Deputi Menteri PPPA Bidang Tumbuh Kembang Anak, Lenny N Rosalin mengatakan bahwa persoalan perkawinan anak berdampak pada banyak faktor. “Sebelum membenahi masalah AKI dan AKB yang tinggi, meningkatkan kualitas pendidikan dan IPM Indonesia, seharusnya kita benahi inti dari permasalahan tersebut terlebih dahulu, yaitu perkawinan anak.” Tutur Lenny.
Menurut Lenny, walaupun terjadi penurunan kasus perkawinan anak yang di tahun 2013 sekitar 43,19% dan berkurang menjadi 34,23% di tahun 2014. Penurunan ini secara kuantitatif belum terlihat signifikan. Berdasarkan data BPS jumlah perkawinan usia anak di daerah perdesaan sepertiga lebih tinggi dibandingkan di daerah perkotaan (masing-masing untuk perkotaan 17,09 persen dan perdesaan 27,11 persen pada tahun 2015).
Provinsi Sulawesi Barat, Papua, Sulawesi Tengah, Sulawesi Selatan, dan Papua Barat merupakan lima provinsi tertinggi yang memiliki rata-rata tertinggi untuk persentase perkawinan usia anak di bawah 15 tahun.

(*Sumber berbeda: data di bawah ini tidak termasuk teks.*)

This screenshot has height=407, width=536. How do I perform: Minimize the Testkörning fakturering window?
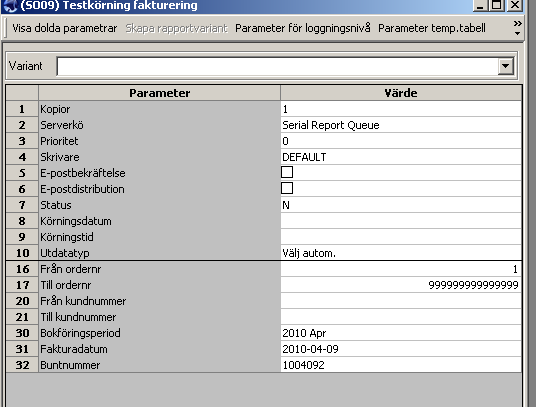480,5
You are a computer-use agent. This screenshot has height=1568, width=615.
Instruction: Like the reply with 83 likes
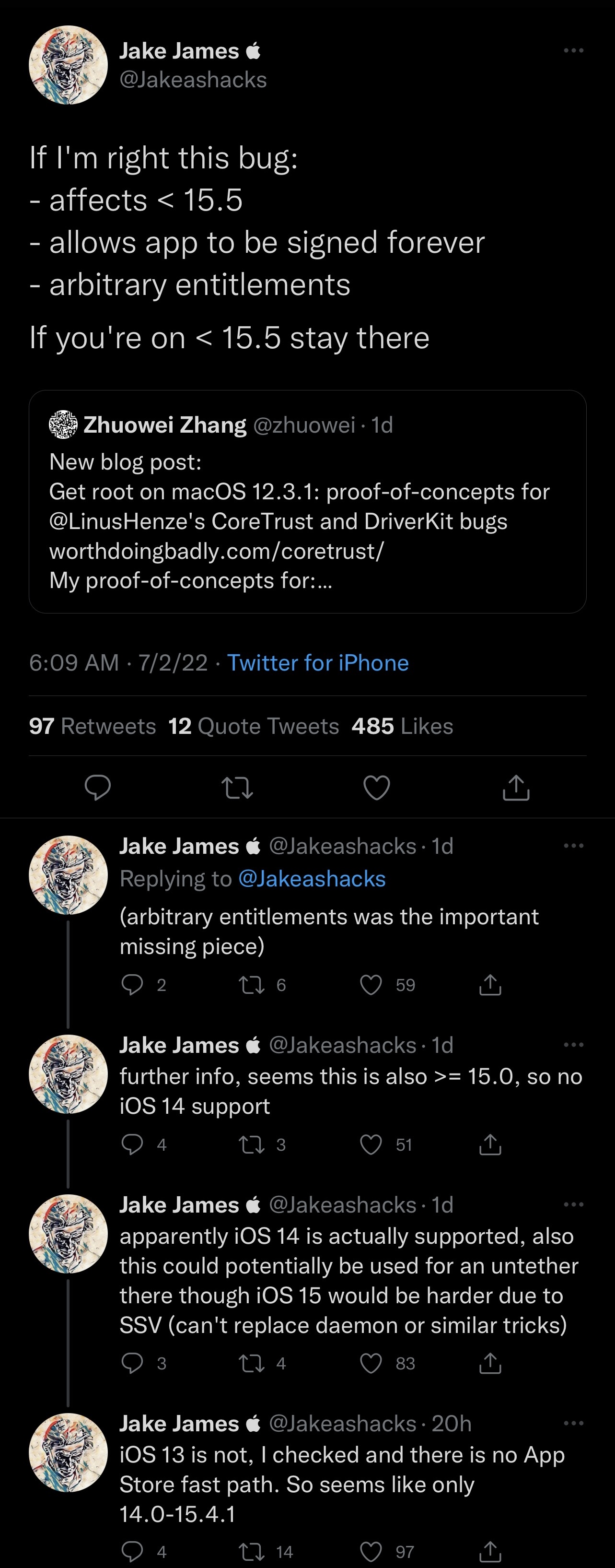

Gerakan Bersama Stop Perkawinan Anak ini akan dilakukan sepanjang bulan November di lima kota besar dengan angka perkawinan anak tinggi, yaitu Provinsi NTB, Jawa Timur, Jawa Tengah, Jawa Barat, dan Sulawesi Selatan. Kerjasama organisasi/lembaga masyarakat, pemerintah daerah, provinsi, kabupaten/kota, media dan dunia usaha, diharapkan melalui kegiatan roadshow di lima kota dapat mengubah mindset para pengambil keputusan maupun masyarakat bahwa perkawinan anak sangat merugikan bagi negara, masyarakat bahkan bagi anak itu sendiri beserta keluarganya.
“Kami berharap Gerakan Bersama Stop Perkawinan Anak dapat menyadarkan semua pihak bahwa Indonesia memiliki komitmen untuk menghentikan praktik perkawinan anak, agar anak Indonesia lebih berkualitas dan terwujud Indonesia Layak Anak 2030 menuju Generasi Emas 2045.” Tutup Yohana.